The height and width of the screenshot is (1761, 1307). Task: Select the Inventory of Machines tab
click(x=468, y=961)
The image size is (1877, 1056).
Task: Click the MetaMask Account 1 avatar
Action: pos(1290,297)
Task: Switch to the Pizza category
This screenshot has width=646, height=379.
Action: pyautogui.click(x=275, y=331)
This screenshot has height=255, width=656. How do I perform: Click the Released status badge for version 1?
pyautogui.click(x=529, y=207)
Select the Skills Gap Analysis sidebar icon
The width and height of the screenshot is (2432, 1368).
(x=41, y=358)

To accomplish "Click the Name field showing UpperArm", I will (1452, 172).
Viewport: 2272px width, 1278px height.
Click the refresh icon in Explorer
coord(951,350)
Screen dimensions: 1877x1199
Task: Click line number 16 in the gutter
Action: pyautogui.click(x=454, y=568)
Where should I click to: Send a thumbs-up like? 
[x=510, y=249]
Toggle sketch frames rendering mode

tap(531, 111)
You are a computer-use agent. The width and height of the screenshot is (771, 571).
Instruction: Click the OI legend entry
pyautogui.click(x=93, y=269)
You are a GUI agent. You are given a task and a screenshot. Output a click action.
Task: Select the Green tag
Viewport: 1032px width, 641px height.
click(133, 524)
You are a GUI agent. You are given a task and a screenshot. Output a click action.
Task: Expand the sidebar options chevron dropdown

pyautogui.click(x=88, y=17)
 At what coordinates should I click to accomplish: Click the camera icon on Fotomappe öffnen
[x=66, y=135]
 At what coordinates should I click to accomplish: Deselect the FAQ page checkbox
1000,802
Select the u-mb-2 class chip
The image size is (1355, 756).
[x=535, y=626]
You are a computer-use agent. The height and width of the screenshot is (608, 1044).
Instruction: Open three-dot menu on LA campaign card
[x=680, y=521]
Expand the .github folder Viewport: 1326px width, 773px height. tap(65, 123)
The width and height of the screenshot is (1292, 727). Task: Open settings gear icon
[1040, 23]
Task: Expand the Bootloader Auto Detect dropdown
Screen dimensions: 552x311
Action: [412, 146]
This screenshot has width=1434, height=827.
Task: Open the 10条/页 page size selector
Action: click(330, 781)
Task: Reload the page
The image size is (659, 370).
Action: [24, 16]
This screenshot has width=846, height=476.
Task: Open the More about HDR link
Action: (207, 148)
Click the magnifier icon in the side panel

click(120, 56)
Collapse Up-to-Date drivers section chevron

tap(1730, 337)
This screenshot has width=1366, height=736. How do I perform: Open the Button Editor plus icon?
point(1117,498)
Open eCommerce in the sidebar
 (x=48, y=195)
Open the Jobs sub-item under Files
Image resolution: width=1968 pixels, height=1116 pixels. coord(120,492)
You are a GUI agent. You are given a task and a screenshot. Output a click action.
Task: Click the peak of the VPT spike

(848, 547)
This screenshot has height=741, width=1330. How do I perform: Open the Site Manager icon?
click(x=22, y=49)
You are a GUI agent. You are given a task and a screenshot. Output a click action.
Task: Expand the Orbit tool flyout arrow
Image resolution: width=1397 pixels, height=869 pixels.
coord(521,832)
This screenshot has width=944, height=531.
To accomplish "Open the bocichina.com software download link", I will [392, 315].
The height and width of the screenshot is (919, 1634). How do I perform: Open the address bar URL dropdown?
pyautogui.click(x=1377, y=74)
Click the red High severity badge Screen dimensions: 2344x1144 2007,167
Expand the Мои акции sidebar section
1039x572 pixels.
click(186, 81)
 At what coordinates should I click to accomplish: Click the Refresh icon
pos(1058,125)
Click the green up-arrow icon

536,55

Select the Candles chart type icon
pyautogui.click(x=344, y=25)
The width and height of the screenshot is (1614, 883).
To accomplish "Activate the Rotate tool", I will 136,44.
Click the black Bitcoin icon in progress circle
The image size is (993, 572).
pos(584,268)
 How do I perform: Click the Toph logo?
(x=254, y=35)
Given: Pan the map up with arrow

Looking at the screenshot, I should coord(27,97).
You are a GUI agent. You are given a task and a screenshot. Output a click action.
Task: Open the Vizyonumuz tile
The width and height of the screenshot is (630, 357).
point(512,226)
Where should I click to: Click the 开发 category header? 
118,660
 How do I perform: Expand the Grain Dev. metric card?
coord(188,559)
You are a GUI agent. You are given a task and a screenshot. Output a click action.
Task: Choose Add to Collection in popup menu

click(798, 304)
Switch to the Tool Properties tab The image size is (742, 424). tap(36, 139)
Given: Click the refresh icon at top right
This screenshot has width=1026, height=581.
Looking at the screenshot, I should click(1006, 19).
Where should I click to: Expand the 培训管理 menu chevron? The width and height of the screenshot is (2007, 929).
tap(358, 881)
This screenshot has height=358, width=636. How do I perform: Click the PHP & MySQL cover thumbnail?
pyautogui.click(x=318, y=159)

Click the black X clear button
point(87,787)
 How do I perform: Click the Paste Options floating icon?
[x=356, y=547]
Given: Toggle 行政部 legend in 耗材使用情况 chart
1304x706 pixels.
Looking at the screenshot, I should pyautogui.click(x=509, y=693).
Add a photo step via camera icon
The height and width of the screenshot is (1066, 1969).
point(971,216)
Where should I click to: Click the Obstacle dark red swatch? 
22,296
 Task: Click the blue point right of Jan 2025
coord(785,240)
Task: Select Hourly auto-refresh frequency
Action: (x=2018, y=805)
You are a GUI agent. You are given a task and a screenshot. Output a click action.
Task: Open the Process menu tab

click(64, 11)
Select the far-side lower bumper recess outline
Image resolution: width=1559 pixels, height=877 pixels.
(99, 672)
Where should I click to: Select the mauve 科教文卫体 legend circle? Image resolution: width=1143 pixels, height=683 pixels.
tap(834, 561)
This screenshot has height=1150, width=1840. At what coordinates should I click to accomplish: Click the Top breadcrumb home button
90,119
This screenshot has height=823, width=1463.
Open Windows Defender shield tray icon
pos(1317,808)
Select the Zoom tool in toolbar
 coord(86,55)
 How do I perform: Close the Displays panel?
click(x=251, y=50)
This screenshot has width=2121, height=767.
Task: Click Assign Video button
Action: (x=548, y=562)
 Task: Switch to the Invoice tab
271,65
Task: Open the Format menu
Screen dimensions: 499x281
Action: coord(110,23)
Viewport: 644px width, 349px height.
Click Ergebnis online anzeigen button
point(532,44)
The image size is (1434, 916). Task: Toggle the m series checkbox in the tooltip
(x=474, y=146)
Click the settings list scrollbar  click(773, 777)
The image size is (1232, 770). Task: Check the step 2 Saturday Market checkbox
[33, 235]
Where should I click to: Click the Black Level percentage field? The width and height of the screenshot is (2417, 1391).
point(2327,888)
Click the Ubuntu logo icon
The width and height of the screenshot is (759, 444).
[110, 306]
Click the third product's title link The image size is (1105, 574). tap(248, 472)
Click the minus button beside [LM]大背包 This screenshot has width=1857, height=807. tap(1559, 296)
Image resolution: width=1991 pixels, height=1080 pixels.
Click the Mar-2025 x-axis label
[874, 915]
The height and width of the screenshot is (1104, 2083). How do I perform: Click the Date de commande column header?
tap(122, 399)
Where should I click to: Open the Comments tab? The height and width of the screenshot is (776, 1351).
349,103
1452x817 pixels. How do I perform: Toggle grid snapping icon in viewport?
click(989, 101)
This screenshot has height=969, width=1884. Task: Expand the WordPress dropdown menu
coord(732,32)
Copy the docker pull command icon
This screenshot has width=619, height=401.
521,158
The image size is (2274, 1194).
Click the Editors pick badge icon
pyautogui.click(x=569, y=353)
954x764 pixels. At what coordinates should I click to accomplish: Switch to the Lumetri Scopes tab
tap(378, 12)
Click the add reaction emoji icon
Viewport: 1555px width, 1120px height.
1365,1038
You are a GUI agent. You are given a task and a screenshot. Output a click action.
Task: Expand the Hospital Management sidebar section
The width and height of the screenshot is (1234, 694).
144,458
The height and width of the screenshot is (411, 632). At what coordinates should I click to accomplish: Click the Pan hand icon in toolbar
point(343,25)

BRIEF:
Return exactly the lines in the records above, beginning with the one that holds "Task: Expand the Hospital" and ending with the last.

SOLUTION FOR THIS PROBLEM:
Task: Expand the Hospital Management sidebar section
The width and height of the screenshot is (1234, 694).
144,458
The height and width of the screenshot is (411, 632). At what coordinates should I click to accomplish: Click the Pan hand icon in toolbar
point(343,25)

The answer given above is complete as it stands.